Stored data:
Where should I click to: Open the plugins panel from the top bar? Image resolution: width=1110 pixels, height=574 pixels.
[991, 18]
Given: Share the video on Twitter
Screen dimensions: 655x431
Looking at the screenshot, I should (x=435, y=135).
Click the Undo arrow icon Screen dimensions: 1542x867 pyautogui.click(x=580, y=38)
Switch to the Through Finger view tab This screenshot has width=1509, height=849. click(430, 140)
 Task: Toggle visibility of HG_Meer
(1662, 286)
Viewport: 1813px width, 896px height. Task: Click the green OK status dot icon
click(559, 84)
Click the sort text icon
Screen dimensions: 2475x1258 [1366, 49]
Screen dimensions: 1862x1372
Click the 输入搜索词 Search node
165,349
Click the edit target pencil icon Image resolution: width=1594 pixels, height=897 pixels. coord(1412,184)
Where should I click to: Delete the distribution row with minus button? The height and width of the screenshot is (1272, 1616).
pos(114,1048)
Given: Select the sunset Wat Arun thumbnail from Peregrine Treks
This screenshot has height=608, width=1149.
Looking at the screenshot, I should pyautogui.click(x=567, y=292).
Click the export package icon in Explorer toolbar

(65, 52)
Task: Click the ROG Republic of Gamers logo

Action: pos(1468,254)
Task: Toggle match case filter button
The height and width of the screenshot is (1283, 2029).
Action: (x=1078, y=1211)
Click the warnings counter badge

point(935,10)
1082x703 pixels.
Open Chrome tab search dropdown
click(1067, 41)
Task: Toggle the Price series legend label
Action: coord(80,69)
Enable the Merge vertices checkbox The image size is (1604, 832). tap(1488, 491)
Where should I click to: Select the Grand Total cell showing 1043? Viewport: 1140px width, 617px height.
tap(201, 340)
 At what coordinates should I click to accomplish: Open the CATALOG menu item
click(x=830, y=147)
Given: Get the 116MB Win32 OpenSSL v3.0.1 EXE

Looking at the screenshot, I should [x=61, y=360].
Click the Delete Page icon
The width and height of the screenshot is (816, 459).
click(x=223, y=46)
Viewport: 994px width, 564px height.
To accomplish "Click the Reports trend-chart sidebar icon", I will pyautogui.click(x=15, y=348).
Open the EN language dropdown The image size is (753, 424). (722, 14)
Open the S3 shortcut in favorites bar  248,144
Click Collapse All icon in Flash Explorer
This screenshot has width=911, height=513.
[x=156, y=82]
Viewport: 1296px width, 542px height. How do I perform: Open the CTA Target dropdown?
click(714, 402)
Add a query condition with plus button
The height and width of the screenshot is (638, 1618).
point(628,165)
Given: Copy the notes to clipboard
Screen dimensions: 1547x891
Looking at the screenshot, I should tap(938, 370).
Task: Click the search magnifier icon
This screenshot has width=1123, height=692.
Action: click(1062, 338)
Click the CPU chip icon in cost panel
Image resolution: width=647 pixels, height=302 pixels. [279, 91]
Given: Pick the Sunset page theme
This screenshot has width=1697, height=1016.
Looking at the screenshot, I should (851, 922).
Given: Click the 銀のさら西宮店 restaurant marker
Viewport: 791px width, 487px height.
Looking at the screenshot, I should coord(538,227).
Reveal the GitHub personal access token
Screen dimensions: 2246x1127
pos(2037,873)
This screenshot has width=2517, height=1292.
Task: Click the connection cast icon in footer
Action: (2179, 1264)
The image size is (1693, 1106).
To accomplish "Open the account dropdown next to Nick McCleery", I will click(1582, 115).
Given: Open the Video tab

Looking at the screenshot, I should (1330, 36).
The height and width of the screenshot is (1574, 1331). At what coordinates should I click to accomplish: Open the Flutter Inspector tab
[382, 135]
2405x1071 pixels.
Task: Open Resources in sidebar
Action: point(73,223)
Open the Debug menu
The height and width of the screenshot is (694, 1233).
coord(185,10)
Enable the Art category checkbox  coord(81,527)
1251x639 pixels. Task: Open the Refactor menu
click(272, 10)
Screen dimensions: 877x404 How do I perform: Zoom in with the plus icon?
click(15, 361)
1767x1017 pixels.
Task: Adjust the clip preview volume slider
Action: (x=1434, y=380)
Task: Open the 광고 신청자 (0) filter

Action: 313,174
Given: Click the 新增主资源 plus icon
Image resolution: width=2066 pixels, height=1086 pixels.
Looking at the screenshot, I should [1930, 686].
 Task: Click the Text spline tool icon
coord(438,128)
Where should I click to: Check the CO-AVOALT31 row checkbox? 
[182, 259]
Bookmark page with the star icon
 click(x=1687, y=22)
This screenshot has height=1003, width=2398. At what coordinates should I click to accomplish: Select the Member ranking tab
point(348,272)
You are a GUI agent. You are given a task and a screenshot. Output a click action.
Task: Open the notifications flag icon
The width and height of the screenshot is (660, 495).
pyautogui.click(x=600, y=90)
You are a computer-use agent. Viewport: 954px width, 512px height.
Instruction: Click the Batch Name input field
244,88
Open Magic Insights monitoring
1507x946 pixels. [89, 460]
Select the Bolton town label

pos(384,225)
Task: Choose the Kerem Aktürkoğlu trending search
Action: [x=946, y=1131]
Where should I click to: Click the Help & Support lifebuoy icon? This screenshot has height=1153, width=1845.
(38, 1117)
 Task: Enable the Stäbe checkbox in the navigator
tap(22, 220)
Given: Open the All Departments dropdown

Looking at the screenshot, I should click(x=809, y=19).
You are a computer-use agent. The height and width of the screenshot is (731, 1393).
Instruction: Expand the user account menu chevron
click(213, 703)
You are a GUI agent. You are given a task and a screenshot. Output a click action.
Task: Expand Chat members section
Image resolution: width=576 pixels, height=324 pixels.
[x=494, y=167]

## [Problem description]
Copy out the lines above word for word, stopping after the line containing "Click the edit".

## [Finished task]
Where should I click to: Open the plugins panel from the top bar? Image resolution: width=1110 pixels, height=574 pixels.
[991, 18]
Given: Share the video on Twitter
Screen dimensions: 655x431
Looking at the screenshot, I should (x=435, y=135).
Click the Undo arrow icon Screen dimensions: 1542x867 pyautogui.click(x=580, y=38)
Switch to the Through Finger view tab This screenshot has width=1509, height=849. click(430, 140)
 Task: Toggle visibility of HG_Meer
(1662, 286)
Viewport: 1813px width, 896px height. Task: Click the green OK status dot icon
click(559, 84)
Click the sort text icon
Screen dimensions: 2475x1258 [1366, 49]
Screen dimensions: 1862x1372
Click the 输入搜索词 Search node
165,349
Click the edit target pencil icon Image resolution: width=1594 pixels, height=897 pixels. coord(1412,184)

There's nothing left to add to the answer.